9. Practical Pointers

  1. Always match the CTS schedule with bank-loan timelines to avoid technical default.
  2. Keep every Official Receipt—they prove payments for Maceda Law refunds.
  3. Audit the developer’s DHSUD license and project completion bond.
  4. Insert a clause requiring the seller to deliver a certified true copy of the TCT/OCT free of liens before DOAS.
  5. For OFW buyers, execute a Consular-acknowledged Special Power of Attorney naming a local attorney-in-fact to sign the CTS and receive notices.

10. Template sources & drafting etiquette

Developers usually supply pre-approved CTS forms; independent sellers may adapt publicly available templates (e.g., samples on legal portals) but always have a lawyer vet the draft to align with current BIR, DHSUD and LGU rules (Scribd).


11. Common Pitfalls

Pitfall Consequence Fix
Paying huge “reservation fees” without a signed CTS No enforceable obligation; risk of forfeiture Insist on simultaneous CTS signing
Failing to notarise CTS remains valid but cannot be annotated; weaker evidence Notarise immediately after signing
Ignoring Maceda timelines Invalid cancellation; exposes seller to suits Calendar grace periods & refund dates
Not monitoring developer mortgages Bank may foreclose despite buyer payments Demand mortgage release & annotation clearance

12. Quick Compliance Checklist (one-pager)

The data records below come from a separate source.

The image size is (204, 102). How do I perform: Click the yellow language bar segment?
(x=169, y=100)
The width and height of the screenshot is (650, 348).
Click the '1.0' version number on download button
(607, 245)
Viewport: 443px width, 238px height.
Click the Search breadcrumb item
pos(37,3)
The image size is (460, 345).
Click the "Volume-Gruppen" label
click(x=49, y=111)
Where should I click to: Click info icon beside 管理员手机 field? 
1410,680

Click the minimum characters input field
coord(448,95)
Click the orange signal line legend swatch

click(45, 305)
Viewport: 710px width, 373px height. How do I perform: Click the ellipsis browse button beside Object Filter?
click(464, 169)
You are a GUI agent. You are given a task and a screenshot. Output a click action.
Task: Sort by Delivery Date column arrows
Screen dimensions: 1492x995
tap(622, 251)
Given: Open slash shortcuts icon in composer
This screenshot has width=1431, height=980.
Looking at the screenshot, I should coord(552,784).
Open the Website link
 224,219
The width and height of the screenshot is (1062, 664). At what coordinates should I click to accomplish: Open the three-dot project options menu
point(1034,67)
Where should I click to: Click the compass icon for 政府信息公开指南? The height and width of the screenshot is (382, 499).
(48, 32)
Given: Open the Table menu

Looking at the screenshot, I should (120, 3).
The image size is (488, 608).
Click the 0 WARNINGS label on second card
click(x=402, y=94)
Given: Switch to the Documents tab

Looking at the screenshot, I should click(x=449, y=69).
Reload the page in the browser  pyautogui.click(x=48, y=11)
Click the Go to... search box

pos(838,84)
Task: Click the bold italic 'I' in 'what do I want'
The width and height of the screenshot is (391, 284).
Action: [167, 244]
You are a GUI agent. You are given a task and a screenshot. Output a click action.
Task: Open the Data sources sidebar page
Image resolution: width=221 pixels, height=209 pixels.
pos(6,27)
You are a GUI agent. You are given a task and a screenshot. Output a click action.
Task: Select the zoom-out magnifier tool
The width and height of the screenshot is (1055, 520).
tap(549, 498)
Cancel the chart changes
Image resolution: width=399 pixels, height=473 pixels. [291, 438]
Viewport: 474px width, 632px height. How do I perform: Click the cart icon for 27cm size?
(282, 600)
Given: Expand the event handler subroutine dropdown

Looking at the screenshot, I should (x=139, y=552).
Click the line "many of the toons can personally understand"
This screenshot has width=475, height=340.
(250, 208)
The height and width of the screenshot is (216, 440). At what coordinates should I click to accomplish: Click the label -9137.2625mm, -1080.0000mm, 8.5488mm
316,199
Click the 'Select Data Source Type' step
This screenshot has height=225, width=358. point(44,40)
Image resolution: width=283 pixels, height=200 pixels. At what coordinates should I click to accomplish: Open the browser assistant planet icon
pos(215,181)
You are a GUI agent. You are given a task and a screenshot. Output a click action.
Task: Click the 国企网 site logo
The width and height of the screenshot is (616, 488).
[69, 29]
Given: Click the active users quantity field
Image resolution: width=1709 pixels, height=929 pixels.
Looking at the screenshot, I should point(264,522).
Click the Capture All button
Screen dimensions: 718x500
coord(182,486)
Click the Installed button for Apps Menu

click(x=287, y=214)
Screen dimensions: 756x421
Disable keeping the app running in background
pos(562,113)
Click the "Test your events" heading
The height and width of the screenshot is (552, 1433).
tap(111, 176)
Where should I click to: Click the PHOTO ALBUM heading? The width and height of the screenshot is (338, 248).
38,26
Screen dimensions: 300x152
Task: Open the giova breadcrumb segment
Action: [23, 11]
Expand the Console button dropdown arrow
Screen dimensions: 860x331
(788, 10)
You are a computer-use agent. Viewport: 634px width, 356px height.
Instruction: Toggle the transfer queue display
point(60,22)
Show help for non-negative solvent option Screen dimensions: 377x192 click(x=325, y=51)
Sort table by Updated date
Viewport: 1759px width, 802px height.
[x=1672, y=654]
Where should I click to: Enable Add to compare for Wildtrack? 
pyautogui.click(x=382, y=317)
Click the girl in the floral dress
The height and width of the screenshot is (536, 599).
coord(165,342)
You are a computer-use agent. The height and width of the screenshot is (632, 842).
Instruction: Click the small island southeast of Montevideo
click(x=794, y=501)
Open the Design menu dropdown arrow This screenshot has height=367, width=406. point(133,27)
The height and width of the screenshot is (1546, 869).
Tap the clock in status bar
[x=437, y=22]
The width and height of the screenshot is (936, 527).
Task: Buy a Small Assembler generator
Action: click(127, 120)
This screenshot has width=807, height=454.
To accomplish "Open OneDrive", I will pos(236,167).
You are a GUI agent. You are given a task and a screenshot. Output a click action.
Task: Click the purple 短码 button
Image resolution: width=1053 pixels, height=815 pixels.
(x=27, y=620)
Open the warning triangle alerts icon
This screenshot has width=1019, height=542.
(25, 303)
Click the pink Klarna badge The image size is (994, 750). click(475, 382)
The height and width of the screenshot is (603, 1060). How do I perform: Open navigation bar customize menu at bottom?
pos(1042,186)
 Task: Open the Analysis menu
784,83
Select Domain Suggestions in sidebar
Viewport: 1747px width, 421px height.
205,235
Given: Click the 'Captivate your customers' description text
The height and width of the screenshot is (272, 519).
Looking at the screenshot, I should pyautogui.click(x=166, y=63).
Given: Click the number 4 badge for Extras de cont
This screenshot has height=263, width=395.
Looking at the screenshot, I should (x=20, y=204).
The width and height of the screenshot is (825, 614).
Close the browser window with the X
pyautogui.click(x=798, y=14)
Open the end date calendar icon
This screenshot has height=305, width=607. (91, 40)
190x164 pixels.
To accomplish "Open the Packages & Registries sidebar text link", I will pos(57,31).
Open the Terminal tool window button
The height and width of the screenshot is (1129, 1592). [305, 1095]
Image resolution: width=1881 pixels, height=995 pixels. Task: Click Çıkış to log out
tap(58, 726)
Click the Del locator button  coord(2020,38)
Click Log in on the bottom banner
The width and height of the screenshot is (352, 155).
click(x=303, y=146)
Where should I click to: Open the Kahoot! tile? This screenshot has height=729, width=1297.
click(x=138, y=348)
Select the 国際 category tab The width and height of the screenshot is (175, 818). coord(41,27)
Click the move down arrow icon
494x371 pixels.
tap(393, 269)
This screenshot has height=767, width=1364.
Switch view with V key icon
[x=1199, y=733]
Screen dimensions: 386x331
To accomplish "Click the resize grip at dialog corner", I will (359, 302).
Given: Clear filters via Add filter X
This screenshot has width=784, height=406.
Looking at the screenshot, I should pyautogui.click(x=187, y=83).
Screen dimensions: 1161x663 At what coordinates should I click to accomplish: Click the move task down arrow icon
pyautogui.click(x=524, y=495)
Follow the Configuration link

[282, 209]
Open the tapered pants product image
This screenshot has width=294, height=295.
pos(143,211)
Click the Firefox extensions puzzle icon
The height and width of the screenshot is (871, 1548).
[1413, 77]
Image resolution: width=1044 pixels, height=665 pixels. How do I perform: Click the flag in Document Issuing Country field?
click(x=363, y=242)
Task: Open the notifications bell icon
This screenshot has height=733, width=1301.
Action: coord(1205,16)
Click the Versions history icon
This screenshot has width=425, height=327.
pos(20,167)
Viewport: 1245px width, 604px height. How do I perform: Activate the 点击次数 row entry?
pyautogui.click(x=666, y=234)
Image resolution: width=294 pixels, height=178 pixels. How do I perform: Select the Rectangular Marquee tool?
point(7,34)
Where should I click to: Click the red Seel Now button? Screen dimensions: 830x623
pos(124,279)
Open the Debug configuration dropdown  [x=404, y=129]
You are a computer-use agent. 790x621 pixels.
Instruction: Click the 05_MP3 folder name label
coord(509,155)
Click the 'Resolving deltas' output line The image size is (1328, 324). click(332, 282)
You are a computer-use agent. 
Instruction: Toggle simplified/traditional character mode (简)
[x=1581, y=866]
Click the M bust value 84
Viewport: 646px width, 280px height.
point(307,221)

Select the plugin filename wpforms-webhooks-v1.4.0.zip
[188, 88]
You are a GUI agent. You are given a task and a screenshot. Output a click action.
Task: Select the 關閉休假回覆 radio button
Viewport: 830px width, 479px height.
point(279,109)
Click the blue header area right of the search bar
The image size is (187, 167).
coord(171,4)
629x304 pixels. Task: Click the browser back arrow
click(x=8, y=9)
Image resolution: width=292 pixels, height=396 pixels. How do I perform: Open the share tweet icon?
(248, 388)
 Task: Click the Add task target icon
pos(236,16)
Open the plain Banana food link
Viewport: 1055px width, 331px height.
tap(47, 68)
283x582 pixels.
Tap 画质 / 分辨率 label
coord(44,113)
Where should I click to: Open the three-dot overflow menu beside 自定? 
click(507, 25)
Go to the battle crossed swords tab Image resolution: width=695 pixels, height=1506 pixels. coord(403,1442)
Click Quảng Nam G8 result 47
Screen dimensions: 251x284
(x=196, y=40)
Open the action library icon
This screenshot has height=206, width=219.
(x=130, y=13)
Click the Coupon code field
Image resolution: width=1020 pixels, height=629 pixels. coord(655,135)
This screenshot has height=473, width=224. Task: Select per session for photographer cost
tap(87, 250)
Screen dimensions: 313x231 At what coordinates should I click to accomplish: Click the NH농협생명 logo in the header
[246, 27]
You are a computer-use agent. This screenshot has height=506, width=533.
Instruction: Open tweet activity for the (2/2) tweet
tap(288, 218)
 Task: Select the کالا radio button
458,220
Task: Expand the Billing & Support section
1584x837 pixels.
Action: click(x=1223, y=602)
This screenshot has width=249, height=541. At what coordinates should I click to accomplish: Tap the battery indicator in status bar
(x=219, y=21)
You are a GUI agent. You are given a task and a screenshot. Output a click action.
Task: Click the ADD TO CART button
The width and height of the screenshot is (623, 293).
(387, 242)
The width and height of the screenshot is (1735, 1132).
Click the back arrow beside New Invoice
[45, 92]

  • ☐ Verified clean title (RD CTC)
  • ☐ Authority to Sell / SPA (if broker/agent involved) (PropertyMart)
  • ☐ Reservation agreement & official receipt
  • ☐ CTS signed, notarised, buyer given original
  • ☐ Payment schedule aligns with loan or cash flow
  • ☐ CTS or adverse claim annotated (if feasible)
  • ☐ Receipts/BIR-registered invoices for every payment
  • ☐ Maceda Law notice calendarised
  • ☐ DOAS & tax computation template ready

Conclusion

A Contract to Sell is more than a stepping-stone; it is the legal scaffold that balances the seller’s interest in holding title with the buyer’s expectation of eventual ownership. Mastery of its statutory ground rules (Civil Code, Maceda Law, PD 957, PD 1529) and practical execution—from due diligence to annotation and tax timing—prevents costly missteps and positions both parties for a seamless transfer when the suspensive conditions are finally met.

Disclaimer: This content is not legal advice and may involve AI assistance. Information may be inaccurate.